In my opinion, “honeymoon” is a misnomer, a ruse. It’s a word that calls to mind celebration, rest, and relaxation. But during these two years, there was no rest for my body, no relaxing, and certainly nothing to celebrate. My immune system was waging a war and once the attack began, it was relentless and wouldn’t be stopped. Eventually I was left with a pancreas that couldn’t produce insulin, and I was told I had to pee in a cup twice three times a day and give myself insulin shots.

Insulin was discovered in 1921. It was the gift of life for diabetics who, until its discovery died of starvation because the only treatment was to deprive patients of nearly all food. And what food was consumed could not be used by the body because there was no insulin—the only means of transferring food into the body’s cells for fuel.

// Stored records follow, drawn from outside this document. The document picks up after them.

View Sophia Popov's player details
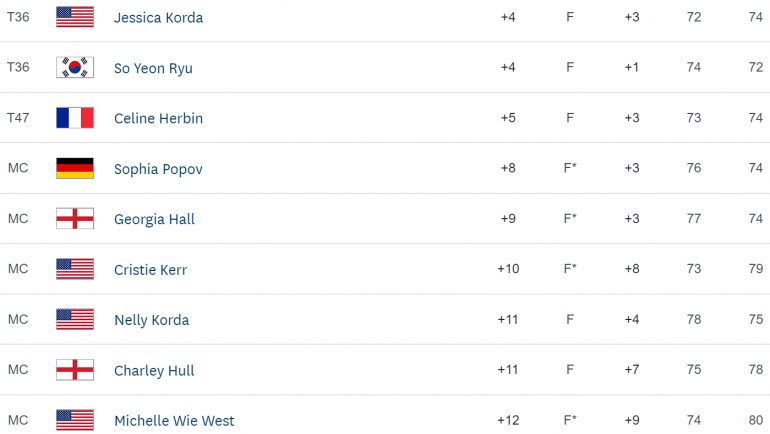The width and height of the screenshot is (770, 434). pos(158,169)
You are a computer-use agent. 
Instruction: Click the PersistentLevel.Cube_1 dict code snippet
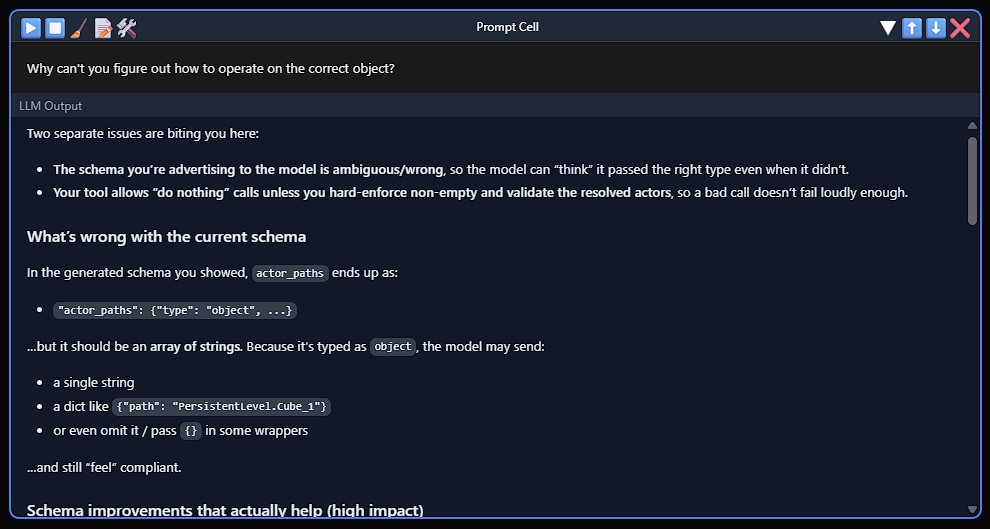[x=221, y=407]
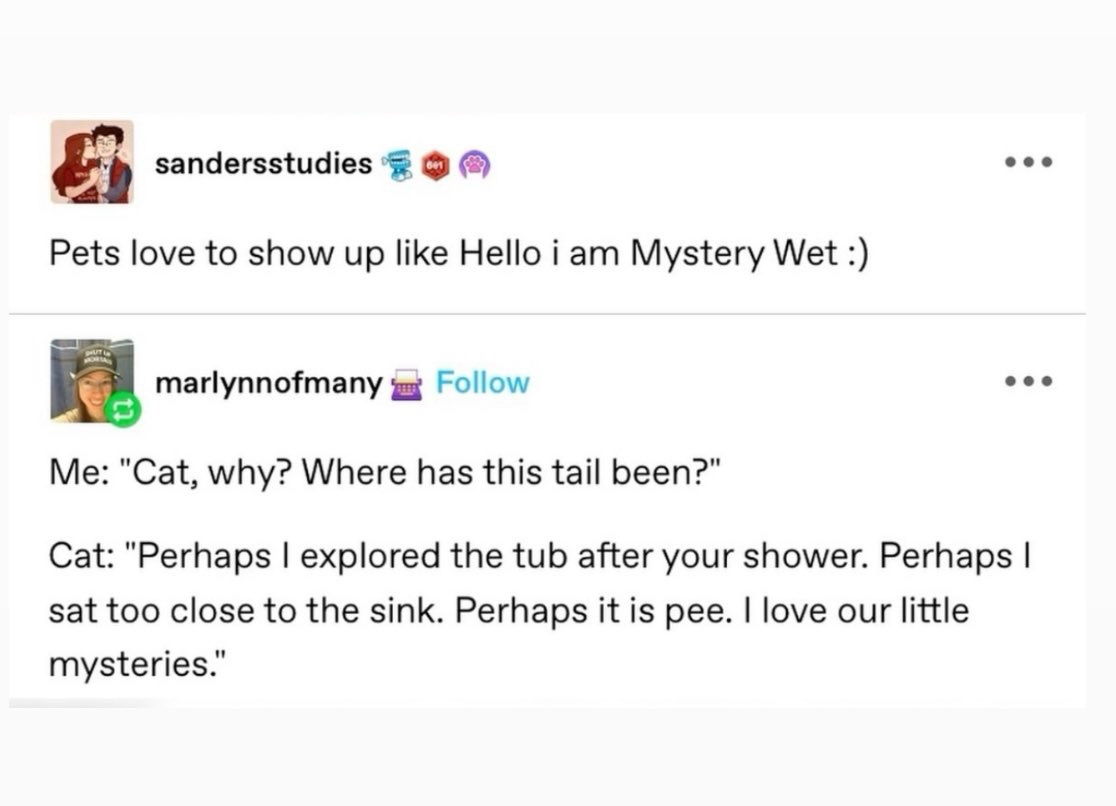
Task: Click the typewriter badge next to marlynnofmany
Action: 406,384
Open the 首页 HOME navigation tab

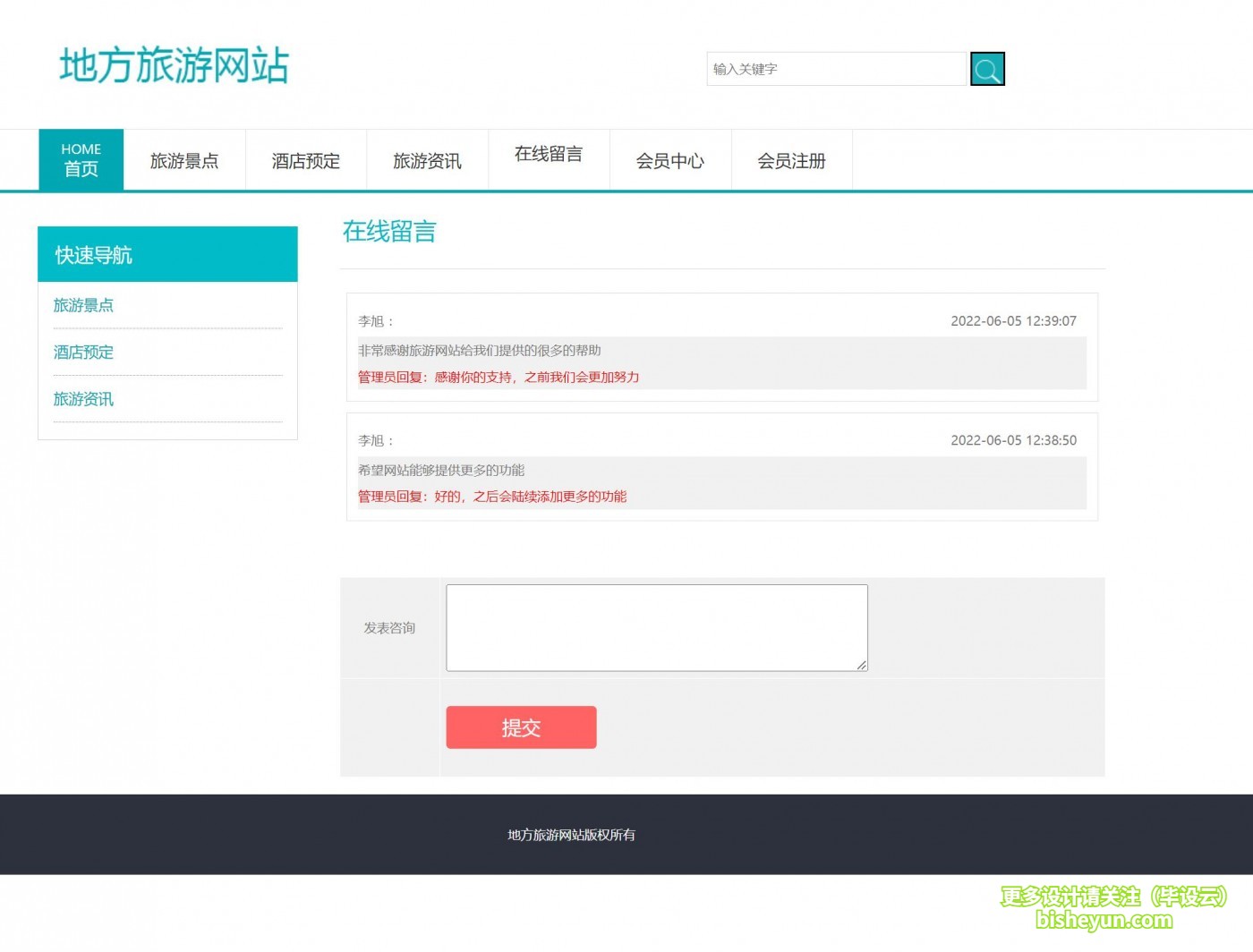coord(81,159)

It was a long death, a drawn-out disintegration of the body until it could function no more. The discovery of insulin and its life-saving power put an end to that. But understanding the nuances of this treatment took time.

In 1976, today’s biosynthetic insulins, continuous glucose monitors, and computerized insulin pumps were not even a concept. I was treated with swine insulin delivered in a set dose by a single injection every day. My isolated insulin dose was coupled with a hyper-controlled diet and an inflexible schedule. Every hour of my day had to be plotted and consistent from day to day to match the ways in which the insulin worked. But this was like trying to keep dry in a hurricane by holding a newspaper over your head. It was useless. What is more, I rebelled against the deprivation and the rigidness by living a secret life of forbidden foods when my parents weren’t looking. For many years food was a drug for me and I binged on the sugar I was forbidden. Lying about what I was eating became a way of life and, as I said, with no A1C, there was no evidence to reveal what was really going on. By my late teens I was incredibly unwell.

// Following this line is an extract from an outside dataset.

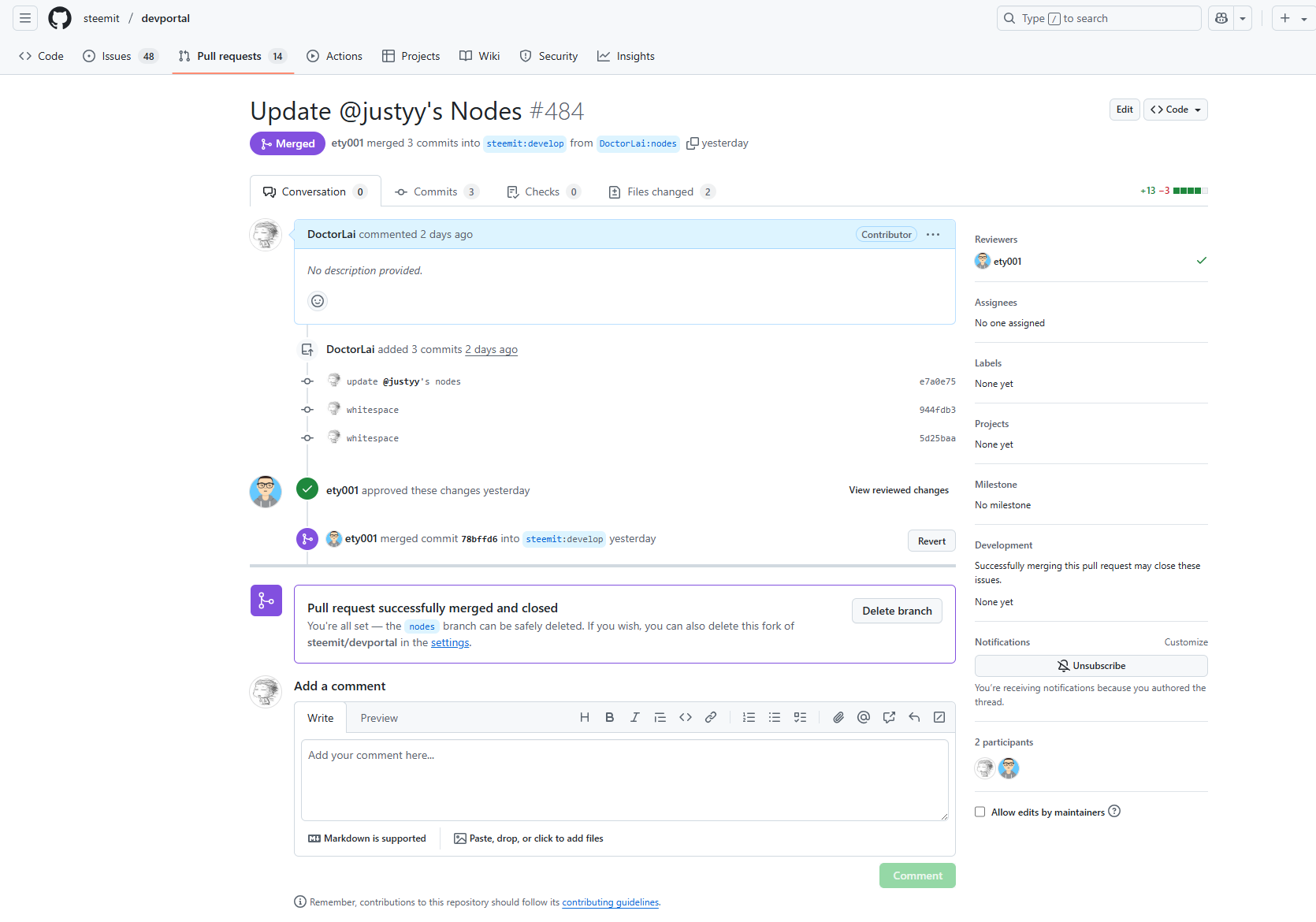Copy the branch name with copy icon
Screen dimensions: 1316x922
click(693, 143)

By comparison, when my daughter was diagnosed in 2006, she was taking as many as six shots a day because 30 years of research had revealed that taking insulin throughout the day and whenever food was eaten more closely mirrored how our bodies work. She was also testing her blood sugar with a finger prick four to five times a day so she could adjust her dosing to match her glucose levels and activities. This allowed for much looser food restrictions and far more freedom. The injections themselves were not painful, but the psychological implications were daunting. This was a lot to ask of a nine-year-old.

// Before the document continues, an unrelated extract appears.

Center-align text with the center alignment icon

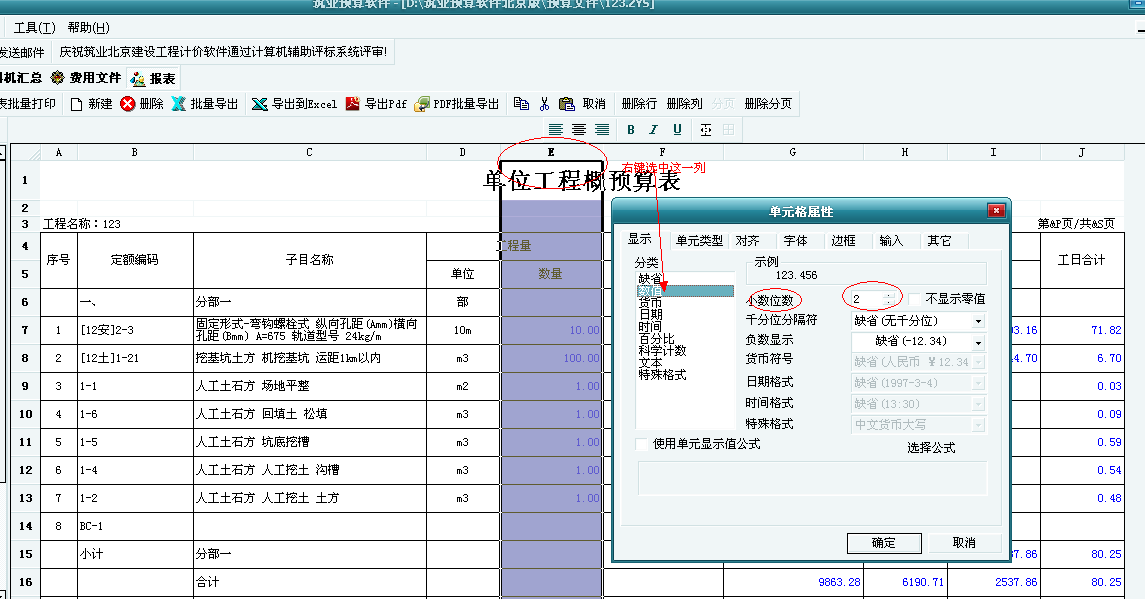pos(579,130)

Today, the treatment methods and technology are the stuff of science fiction. Insulin pumps are minicomputers that deliver continuous micro-doses of insulin around the clock to keep up with the glucose a body produces on its own to survive. These are complemented by larger doses that are calculated for food. The pumps are digitally connected to small sensors worn on the body that continuously monitor glucose levels so the pumps can automatically increase and decrease insulin dosing in real time to mirror what is happening internally. Today, when I want to know my blood sugar, all I have to do is look at my pump screen. With these systems, diabetics can eat almost anything they want or not eat at all with far fewer and less severe swings in blood sugar.

What does all this mean for those of us living with diabetes? The most significant difference is quantifiable. A study done in 1975 found that people diagnosed with T1D before the age of 15 had a life expectancy 27 years less than those without the disease. Today, however, the life expectancy of diabetics and non-diabetics is about the same. And the rate of treatment advancements is growing exponentially. Looking back at the 50 or so years from the discovery of insulin in ‘21 to my diagnosis in ‘74, treatments changed very little. However, in the 50 or so years since, I went from peeing in a cup to simply looking at a pump monitor to know my blood sugar, and these kinds of changes have given me nearly three extra decades of life. Who can even imagine what the next 50 years will bring. A cure? Do we dare to hope? Maybe. Clearly, a lot can happen in 50 years.